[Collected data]
○ ○ ○ ○ ○ ○ ○

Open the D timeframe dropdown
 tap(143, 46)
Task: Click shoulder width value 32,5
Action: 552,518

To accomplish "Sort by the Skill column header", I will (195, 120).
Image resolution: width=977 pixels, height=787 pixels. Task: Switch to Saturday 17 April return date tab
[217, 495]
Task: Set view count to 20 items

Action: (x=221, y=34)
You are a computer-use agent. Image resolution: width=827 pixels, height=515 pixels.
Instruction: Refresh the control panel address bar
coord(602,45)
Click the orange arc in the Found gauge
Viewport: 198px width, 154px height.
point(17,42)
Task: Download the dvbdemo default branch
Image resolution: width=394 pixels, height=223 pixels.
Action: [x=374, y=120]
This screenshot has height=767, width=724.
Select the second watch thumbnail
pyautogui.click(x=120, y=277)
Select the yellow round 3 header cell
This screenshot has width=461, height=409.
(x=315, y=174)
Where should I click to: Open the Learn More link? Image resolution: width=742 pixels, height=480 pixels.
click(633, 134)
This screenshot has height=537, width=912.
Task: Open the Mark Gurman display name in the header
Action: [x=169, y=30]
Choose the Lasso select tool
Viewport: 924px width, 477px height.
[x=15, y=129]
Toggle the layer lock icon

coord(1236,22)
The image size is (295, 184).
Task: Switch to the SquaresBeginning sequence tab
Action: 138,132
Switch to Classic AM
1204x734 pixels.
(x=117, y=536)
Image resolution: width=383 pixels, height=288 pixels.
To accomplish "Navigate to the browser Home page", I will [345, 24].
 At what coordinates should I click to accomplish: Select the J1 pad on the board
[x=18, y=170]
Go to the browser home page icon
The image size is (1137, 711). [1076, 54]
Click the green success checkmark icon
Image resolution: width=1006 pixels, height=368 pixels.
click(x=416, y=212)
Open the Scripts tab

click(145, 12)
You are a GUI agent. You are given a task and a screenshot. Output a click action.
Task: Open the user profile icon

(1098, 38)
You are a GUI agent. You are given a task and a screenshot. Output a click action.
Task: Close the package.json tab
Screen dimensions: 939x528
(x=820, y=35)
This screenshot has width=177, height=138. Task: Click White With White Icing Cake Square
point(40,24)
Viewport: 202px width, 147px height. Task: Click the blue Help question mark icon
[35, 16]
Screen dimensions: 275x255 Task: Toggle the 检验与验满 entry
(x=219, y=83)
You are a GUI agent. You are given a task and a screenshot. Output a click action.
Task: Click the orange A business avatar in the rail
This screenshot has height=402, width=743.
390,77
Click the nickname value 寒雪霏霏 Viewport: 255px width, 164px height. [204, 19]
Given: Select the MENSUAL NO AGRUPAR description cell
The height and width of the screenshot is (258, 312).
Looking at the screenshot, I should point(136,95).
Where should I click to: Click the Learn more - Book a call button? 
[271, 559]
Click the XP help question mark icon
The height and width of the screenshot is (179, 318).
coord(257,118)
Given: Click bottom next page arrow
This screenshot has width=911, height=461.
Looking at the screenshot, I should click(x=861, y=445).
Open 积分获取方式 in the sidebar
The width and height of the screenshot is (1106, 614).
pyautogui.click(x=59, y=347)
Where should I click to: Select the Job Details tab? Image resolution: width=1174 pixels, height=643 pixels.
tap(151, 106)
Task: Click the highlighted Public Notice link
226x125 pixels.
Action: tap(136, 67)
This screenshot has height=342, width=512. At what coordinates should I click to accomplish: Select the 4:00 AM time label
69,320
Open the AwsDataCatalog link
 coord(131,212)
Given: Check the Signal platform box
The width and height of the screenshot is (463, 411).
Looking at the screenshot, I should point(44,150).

○ ○ ○ ○ ○ ○ ○

Your task for the entries above: copy exactly the span starting with the line with "Viewport: 202px width, 147px" and going on through the line with "Click the nickname", both lines included, and nothing else.

Viewport: 202px width, 147px height. Task: Click the blue Help question mark icon
[35, 16]
Screen dimensions: 275x255 Task: Toggle the 检验与验满 entry
(x=219, y=83)
You are a GUI agent. You are given a task and a screenshot. Output a click action.
Task: Click the orange A business avatar in the rail
This screenshot has height=402, width=743.
390,77
Click the nickname value 寒雪霏霏 Viewport: 255px width, 164px height. [204, 19]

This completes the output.